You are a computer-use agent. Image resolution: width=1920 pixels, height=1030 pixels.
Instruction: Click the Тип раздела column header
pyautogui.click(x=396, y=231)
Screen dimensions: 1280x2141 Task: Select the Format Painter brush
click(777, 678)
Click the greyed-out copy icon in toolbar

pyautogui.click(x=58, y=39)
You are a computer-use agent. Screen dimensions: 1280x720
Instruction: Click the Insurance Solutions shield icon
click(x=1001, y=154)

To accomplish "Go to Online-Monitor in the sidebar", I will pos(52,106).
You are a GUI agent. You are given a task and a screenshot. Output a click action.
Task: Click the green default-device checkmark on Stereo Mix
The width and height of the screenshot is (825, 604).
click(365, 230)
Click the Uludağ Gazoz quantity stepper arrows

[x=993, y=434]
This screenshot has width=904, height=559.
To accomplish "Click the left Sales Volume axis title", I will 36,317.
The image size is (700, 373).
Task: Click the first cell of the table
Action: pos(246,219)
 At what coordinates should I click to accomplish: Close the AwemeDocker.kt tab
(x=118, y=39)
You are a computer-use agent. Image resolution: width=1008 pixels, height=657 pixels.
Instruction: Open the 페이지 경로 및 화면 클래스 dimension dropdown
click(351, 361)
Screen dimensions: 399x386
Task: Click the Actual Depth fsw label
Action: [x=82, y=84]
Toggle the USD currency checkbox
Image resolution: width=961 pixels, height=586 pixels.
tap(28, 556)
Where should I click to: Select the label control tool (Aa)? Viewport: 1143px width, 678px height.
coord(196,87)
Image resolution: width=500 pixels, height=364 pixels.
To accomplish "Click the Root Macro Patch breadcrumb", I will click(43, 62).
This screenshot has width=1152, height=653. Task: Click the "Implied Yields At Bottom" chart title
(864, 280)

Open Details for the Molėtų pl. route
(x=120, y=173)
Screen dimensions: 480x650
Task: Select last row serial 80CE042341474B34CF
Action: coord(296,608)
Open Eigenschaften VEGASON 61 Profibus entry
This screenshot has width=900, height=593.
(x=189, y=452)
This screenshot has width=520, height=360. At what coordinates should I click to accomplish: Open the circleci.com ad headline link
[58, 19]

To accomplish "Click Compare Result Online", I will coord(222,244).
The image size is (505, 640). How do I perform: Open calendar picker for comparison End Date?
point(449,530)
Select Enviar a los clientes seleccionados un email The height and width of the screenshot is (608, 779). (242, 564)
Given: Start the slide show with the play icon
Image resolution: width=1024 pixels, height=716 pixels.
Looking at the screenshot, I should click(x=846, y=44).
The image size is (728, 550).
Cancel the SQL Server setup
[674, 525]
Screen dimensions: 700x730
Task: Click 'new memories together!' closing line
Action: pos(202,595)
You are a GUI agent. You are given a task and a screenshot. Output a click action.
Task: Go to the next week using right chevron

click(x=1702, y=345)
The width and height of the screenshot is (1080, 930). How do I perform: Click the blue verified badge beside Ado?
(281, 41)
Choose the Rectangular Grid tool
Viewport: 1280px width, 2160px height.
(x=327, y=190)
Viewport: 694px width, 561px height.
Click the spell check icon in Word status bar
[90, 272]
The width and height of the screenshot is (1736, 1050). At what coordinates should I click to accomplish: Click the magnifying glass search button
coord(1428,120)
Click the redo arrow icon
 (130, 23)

---

# EXERCISE AIM:
An exact retyping of the full listing is required.

# SOLVED PROBLEM:
You are a computer-use agent. Image resolution: width=1920 pixels, height=1030 pixels.
Instruction: Click the Тип раздела column header
pyautogui.click(x=396, y=231)
Screen dimensions: 1280x2141 Task: Select the Format Painter brush
click(777, 678)
Click the greyed-out copy icon in toolbar

pyautogui.click(x=58, y=39)
You are a computer-use agent. Screen dimensions: 1280x720
Instruction: Click the Insurance Solutions shield icon
click(x=1001, y=154)

To accomplish "Go to Online-Monitor in the sidebar", I will pos(52,106).
You are a GUI agent. You are given a task and a screenshot. Output a click action.
Task: Click the green default-device checkmark on Stereo Mix
The width and height of the screenshot is (825, 604).
click(365, 230)
Click the Uludağ Gazoz quantity stepper arrows

[x=993, y=434]
This screenshot has width=904, height=559.
To accomplish "Click the left Sales Volume axis title", I will 36,317.
The image size is (700, 373).
Task: Click the first cell of the table
Action: pos(246,219)
 At what coordinates should I click to accomplish: Close the AwemeDocker.kt tab
(x=118, y=39)
You are a computer-use agent. Image resolution: width=1008 pixels, height=657 pixels.
Instruction: Open the 페이지 경로 및 화면 클래스 dimension dropdown
click(351, 361)
Screen dimensions: 399x386
Task: Click the Actual Depth fsw label
Action: [x=82, y=84]
Toggle the USD currency checkbox
Image resolution: width=961 pixels, height=586 pixels.
tap(28, 556)
Where should I click to: Select the label control tool (Aa)? Viewport: 1143px width, 678px height.
coord(196,87)
Image resolution: width=500 pixels, height=364 pixels.
To accomplish "Click the Root Macro Patch breadcrumb", I will click(43, 62).
This screenshot has width=1152, height=653. Task: Click the "Implied Yields At Bottom" chart title
(864, 280)

Open Details for the Molėtų pl. route
(x=120, y=173)
Screen dimensions: 480x650
Task: Select last row serial 80CE042341474B34CF
Action: coord(296,608)
Open Eigenschaften VEGASON 61 Profibus entry
This screenshot has width=900, height=593.
(x=189, y=452)
This screenshot has width=520, height=360. At what coordinates should I click to accomplish: Open the circleci.com ad headline link
[58, 19]

To accomplish "Click Compare Result Online", I will coord(222,244).
The image size is (505, 640). How do I perform: Open calendar picker for comparison End Date?
point(449,530)
Select Enviar a los clientes seleccionados un email The height and width of the screenshot is (608, 779). (242, 564)
Given: Start the slide show with the play icon
Image resolution: width=1024 pixels, height=716 pixels.
Looking at the screenshot, I should click(x=846, y=44).
The image size is (728, 550).
Cancel the SQL Server setup
[674, 525]
Screen dimensions: 700x730
Task: Click 'new memories together!' closing line
Action: pos(202,595)
You are a GUI agent. You are given a task and a screenshot. Output a click action.
Task: Go to the next week using right chevron

click(x=1702, y=345)
The width and height of the screenshot is (1080, 930). How do I perform: Click the blue verified badge beside Ado?
(281, 41)
Choose the Rectangular Grid tool
Viewport: 1280px width, 2160px height.
(x=327, y=190)
Viewport: 694px width, 561px height.
Click the spell check icon in Word status bar
[90, 272]
The width and height of the screenshot is (1736, 1050). At what coordinates should I click to accomplish: Click the magnifying glass search button
coord(1428,120)
Click the redo arrow icon
 (130, 23)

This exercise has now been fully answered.